Bilindiği üzere Mescidi Aksa aynı zamanda Müslümanların ilk kıblesidir. Bu özelliğinden dolayı da İslâm'da ayrı bir öneme sahiptir. Hz. Peygamber; “Ziyaretler ancak üç mekâna yapılır. Mekke’deki Mescidu’l-Haram’a, Medine’deki benim bu mescidime ve Kudüs’teki Mescid-i Aksa’ya.” buyurmuştur. Resulullah’ın bu hadisi ile bu üç belde İslam’da kutsal ilan edilmiş ve bunların dışında kutsiyeti olan başka bir dördüncü şehirden söz edilmemiştir. 
İslam’ın Mekke’de ilk tebliğ edildiği günlerde bu dinin en önemli ibadetlerinden biri olan namazın Mescid-i Aksa’ya yönelerek kılınması İslam’ın ilk kıblesinin bulunduğu Kudüs şehrinin önemini açıkça gösterir. Müslümanlar bu ilk kıblenin kutsiyetini idrak ederek tarih boyunca buraya sahip çıkılması gerektiğinin bilinciyle hareket etmiş ve bu mukaddes beldeyi her zaman koruyarak tevhit inancının bayrağı altında bulunması gerektiğine inanmışlardır.
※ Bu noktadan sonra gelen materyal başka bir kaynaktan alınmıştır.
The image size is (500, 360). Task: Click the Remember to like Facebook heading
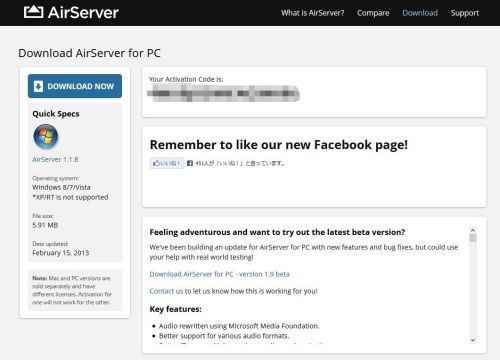pyautogui.click(x=279, y=145)

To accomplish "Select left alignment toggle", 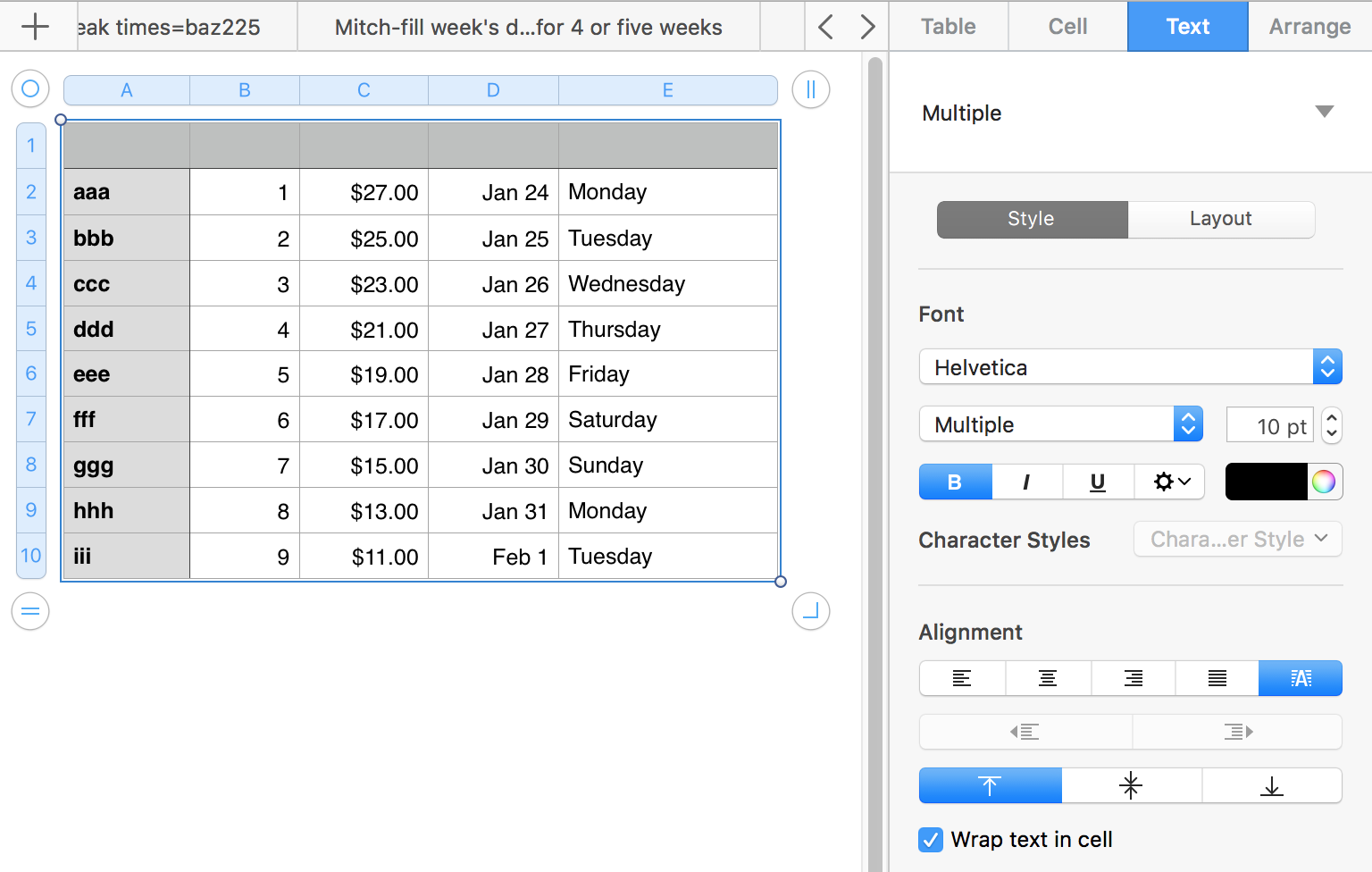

Kudüs ebediyen İslam’ın ilk kıblesi olma özelliğini koruyacak ve Müslümanlar buraya sahip çıkmak zorunda olduklarını hep idrak edecek ve bu beldenin Haçlı veya Yahudiler tarafından işgal edilmesi hâlinde tarihte olduğu gibi mutlaka kurtarılması gereğine inanarak çalışacaklardır.
Yahudiler bu topraklara Hz. Musa zamanında sahip çıkmayıp, “Git, sen ve Rabbin savaşın…” demişler ve bu kutsal mekânları korumaya yanaşmamışlardır. Bu tutumlarının sonucunda da kutsal topraklar ellerinden alınmıştır. Hatta onlar bu yerleri koruma fırsatı ellerine birkaç kez geçmesine rağmen aynı isyan ve korkaklığı gösterdikleri için artık bu mescit ve çevresi hakkında hiçbir sahiplik iddiasında bulunamayacaklardır. 
İsrail yılardan beri sudan bahanelerle Filistin'i ve Kudüs’ü işgal etmeye çalışıyor. Oradaki Müslümanları yaşlı, genç, kadın ve çocuk demeden katlediyor. Bu da yetmezmiş gibi, inancımız gereği ibadetimizi yapmamız gereken mescitlerimizi ve camilerimizi de işgal ediyor. İsrail askerleri botlarıyla girip insanları çiğnedikleri yetmezmiş gibi, bir de oradaki mescide gelen Filistinli ve Kudüslü gençleri sudan sebeplerle katlediyor.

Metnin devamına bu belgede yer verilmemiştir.